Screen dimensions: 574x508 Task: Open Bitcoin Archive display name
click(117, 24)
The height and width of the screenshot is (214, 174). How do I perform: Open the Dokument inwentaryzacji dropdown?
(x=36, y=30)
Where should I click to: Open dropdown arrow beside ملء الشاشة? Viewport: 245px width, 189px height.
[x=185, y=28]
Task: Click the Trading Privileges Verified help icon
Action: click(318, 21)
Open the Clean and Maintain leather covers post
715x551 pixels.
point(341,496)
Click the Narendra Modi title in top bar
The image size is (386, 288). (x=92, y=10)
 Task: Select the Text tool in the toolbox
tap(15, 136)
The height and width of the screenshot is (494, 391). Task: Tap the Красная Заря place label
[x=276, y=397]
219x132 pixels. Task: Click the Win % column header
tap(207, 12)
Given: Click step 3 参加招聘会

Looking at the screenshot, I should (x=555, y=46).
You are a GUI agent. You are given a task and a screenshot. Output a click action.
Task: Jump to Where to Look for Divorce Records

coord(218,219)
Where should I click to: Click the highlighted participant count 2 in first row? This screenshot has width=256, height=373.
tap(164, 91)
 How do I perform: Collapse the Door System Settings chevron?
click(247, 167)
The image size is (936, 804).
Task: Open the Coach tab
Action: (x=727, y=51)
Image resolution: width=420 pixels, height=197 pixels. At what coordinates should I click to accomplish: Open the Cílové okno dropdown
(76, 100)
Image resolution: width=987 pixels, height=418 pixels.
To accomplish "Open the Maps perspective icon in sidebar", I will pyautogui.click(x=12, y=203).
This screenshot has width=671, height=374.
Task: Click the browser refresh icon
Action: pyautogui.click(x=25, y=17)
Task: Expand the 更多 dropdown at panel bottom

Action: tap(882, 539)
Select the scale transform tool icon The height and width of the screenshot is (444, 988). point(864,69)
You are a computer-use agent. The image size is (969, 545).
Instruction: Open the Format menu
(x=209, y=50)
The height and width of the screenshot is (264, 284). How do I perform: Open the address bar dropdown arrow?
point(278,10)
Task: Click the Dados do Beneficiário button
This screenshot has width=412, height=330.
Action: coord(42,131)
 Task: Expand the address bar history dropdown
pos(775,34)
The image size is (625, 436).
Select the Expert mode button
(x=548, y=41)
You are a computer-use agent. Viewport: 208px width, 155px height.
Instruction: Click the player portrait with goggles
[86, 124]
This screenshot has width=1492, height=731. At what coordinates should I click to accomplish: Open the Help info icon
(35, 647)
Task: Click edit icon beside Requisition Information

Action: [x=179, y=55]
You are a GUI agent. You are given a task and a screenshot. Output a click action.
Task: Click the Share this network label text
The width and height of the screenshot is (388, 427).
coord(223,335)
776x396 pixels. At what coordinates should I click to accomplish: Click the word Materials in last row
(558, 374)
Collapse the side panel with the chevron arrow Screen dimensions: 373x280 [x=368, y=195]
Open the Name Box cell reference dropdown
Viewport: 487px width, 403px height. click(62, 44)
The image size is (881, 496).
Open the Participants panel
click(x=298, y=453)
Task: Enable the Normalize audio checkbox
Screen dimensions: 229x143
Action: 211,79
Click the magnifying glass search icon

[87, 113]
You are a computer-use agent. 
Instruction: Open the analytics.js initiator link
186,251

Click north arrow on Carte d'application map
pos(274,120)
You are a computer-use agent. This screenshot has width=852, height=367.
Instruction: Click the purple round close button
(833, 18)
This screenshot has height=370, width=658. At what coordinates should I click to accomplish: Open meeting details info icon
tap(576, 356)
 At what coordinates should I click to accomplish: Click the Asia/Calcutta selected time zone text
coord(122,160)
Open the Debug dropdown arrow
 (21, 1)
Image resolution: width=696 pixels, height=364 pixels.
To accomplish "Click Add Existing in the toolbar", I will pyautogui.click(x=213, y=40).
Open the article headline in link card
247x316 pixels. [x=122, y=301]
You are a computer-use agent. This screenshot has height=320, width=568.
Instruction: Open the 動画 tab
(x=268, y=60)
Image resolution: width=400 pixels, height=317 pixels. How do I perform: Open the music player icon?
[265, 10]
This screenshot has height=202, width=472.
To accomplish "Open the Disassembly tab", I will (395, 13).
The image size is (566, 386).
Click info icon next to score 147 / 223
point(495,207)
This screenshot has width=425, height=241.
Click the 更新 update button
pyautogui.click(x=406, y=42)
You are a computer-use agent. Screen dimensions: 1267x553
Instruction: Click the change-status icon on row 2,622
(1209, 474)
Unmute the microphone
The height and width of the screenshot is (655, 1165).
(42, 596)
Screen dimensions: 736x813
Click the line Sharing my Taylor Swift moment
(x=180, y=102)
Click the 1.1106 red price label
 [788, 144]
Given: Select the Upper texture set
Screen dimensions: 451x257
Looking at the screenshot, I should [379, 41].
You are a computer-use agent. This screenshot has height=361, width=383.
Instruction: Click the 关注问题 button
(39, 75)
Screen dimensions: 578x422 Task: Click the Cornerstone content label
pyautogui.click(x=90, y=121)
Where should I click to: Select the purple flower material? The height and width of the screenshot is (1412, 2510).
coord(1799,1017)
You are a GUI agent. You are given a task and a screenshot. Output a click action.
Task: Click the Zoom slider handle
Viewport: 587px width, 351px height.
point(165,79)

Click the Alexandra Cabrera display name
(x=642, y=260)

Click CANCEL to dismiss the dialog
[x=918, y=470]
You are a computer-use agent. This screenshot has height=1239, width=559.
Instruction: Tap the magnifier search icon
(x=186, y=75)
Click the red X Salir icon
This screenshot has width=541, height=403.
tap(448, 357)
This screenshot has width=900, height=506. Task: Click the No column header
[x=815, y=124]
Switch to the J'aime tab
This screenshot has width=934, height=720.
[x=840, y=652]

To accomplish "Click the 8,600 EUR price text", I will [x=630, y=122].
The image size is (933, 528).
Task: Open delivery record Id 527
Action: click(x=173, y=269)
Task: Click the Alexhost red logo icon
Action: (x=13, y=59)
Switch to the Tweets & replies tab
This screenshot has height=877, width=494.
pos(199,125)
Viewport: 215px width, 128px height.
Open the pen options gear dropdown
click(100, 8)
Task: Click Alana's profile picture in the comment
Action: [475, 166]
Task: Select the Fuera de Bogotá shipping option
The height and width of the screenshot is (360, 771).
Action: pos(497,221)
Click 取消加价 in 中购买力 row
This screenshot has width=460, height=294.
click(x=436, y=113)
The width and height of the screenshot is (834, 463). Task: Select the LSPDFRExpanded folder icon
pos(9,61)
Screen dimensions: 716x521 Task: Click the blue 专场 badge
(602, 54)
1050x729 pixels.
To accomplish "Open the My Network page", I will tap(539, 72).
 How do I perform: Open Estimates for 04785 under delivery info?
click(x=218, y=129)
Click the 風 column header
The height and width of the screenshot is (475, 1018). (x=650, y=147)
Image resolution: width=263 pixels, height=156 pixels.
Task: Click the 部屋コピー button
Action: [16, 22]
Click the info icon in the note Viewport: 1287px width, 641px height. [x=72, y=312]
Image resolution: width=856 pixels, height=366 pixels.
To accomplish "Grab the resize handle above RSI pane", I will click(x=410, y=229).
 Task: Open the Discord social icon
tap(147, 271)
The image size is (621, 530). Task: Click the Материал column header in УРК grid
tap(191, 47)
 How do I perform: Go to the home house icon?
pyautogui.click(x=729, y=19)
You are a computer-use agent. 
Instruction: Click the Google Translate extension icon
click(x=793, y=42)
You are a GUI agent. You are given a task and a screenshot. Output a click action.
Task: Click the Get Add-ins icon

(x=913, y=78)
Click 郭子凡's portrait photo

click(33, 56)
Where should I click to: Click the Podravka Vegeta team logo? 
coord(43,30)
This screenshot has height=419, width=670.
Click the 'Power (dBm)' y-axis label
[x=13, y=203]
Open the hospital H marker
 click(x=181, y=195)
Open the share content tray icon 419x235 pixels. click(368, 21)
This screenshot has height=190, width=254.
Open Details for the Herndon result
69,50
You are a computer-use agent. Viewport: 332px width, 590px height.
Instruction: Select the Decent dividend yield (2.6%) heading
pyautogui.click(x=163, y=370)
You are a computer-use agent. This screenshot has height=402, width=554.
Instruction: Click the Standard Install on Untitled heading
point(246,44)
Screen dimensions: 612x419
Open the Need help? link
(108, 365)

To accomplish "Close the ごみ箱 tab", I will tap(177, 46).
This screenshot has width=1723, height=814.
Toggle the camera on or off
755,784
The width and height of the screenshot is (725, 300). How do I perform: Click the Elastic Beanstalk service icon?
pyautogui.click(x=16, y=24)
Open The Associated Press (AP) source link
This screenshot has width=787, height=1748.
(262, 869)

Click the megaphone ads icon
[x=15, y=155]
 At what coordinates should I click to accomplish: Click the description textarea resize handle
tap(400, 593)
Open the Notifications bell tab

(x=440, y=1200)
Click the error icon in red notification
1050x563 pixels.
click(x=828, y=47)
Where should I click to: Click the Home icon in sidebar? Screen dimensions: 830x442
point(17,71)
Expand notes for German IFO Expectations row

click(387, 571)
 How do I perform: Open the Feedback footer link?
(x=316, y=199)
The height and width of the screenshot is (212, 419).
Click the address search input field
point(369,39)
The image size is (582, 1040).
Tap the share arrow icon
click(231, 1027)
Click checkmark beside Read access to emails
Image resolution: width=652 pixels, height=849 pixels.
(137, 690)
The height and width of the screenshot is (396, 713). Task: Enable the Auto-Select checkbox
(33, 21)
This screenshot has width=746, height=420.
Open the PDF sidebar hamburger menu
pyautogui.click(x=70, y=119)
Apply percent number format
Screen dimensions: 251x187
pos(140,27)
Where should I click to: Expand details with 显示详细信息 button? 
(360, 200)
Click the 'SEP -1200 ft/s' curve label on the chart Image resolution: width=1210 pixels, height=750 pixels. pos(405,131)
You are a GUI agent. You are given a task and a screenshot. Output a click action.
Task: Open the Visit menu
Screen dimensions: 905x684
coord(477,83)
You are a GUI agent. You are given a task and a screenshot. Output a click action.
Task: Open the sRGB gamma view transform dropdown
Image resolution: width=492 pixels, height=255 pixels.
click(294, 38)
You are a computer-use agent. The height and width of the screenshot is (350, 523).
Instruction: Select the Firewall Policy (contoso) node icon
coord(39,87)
-*-*-
**WORK ITEM:**
Among the lines of the material, find those holding the word "computer" and return them.

**ANSWER FOR THIS EXERCISE:**
You are a computer-use agent. The image size is (969, 545).
You are a computer-use agent. Viewport: 208px width, 155px height.
You are a computer-use agent. 
You are a computer-use agent. This screenshot has width=852, height=367.
You are a computer-use agent. This screenshot has height=320, width=568.
You are a computer-use agent. Screen dimensions: 1267x553
You are a computer-use agent. This screenshot has height=361, width=383.
You are a computer-use agent. This screenshot has height=1239, width=559.
You are a computer-use agent. 
You are a computer-use agent. Viewport: 332px width, 590px height.
You are a computer-use agent. This screenshot has height=402, width=554.
You are a computer-use agent. The height and width of the screenshot is (350, 523).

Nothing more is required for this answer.